Task brief » Leave out the pictures and transcribe every entry below exactly.

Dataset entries
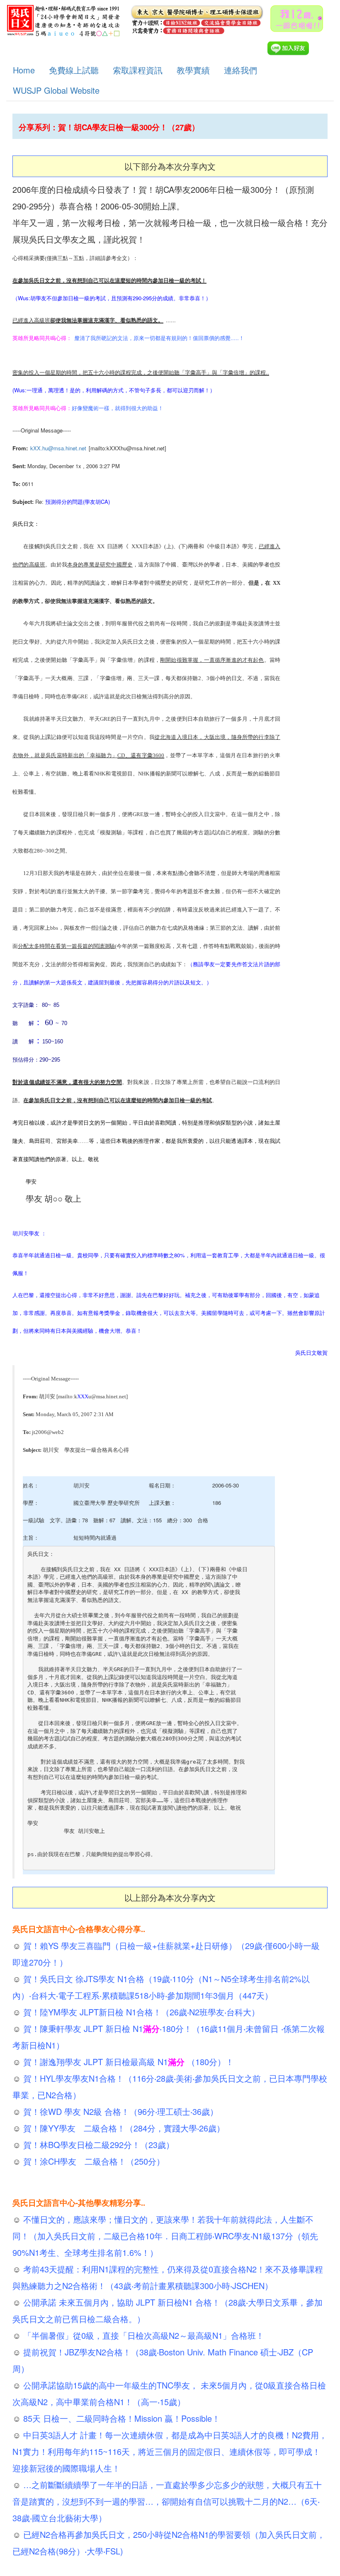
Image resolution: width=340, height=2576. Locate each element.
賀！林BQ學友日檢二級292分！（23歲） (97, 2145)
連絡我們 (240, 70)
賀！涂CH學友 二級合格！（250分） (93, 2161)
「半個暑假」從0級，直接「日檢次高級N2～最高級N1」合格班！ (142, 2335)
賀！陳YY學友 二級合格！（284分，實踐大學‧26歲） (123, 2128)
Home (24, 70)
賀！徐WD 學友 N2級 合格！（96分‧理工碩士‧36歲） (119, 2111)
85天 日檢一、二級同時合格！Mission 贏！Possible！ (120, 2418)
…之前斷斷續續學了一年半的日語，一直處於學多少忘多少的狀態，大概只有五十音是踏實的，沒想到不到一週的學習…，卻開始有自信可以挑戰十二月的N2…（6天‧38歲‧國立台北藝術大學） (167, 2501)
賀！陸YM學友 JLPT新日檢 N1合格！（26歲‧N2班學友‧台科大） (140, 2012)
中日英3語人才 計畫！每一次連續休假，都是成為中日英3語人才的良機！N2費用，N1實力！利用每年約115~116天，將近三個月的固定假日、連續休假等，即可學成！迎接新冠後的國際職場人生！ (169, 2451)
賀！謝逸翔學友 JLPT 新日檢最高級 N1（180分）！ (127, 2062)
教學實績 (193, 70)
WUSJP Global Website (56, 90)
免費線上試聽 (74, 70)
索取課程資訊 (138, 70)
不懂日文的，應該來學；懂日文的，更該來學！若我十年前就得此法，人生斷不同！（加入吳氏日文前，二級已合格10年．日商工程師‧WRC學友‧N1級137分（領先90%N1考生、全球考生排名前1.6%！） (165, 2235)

Problem solution »
Image resolution: width=340, height=2576. Locate each element.
賀！林BQ學友日檢二級292分！（23歲） (97, 2145)
連絡我們 (240, 70)
賀！涂CH學友 二級合格！（250分） (93, 2161)
「半個暑假」從0級，直接「日檢次高級N2～最高級N1」合格班！ (142, 2335)
賀！陳YY學友 二級合格！（284分，實踐大學‧26歲） (123, 2128)
Home (24, 70)
賀！徐WD 學友 N2級 合格！（96分‧理工碩士‧36歲） (119, 2111)
85天 日檢一、二級同時合格！Mission 贏！Possible！ (120, 2418)
…之前斷斷續續學了一年半的日語，一直處於學多少忘多少的狀態，大概只有五十音是踏實的，沒想到不到一週的學習…，卻開始有自信可以挑戰十二月的N2…（6天‧38歲‧國立台北藝術大學） (167, 2501)
賀！陸YM學友 JLPT新日檢 N1合格！（26歲‧N2班學友‧台科大） (140, 2012)
中日英3語人才 計畫！每一次連續休假，都是成為中日英3語人才的良機！N2費用，N1實力！利用每年約115~116天，將近三個月的固定假日、連續休假等，即可學成！迎接新冠後的國際職場人生！ (169, 2451)
賀！謝逸翔學友 JLPT 新日檢最高級 N1（180分）！ (127, 2062)
教學實績 (193, 70)
WUSJP Global Website (56, 90)
免費線上試聽 (74, 70)
索取課程資訊 (138, 70)
不懂日文的，應該來學；懂日文的，更該來學！若我十年前就得此法，人生斷不同！（加入吳氏日文前，二級已合格10年．日商工程師‧WRC學友‧N1級137分（領先90%N1考生、全球考生排名前1.6%！） (165, 2235)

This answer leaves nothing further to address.